## Work task
Pull out every line of the data that contains the word "located", matching case exactly, and copy each of those lines in full.
==== Input records ====
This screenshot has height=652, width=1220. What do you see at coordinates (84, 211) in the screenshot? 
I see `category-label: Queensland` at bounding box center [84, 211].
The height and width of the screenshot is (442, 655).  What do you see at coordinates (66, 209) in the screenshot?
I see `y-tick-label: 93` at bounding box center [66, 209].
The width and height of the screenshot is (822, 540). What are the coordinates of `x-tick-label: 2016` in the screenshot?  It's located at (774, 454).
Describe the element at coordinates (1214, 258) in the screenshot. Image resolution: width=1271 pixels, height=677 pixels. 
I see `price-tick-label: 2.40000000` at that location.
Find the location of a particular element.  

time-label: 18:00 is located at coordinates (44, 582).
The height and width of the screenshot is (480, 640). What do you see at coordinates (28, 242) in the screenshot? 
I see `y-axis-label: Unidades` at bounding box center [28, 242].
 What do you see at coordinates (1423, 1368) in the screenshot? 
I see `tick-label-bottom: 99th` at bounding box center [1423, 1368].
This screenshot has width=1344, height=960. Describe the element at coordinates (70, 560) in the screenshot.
====
## Solution below
The width and height of the screenshot is (822, 540). What are the coordinates of `x-tick-label: 2016` in the screenshot?  It's located at (774, 454).
time-label: 18:00 is located at coordinates (44, 582).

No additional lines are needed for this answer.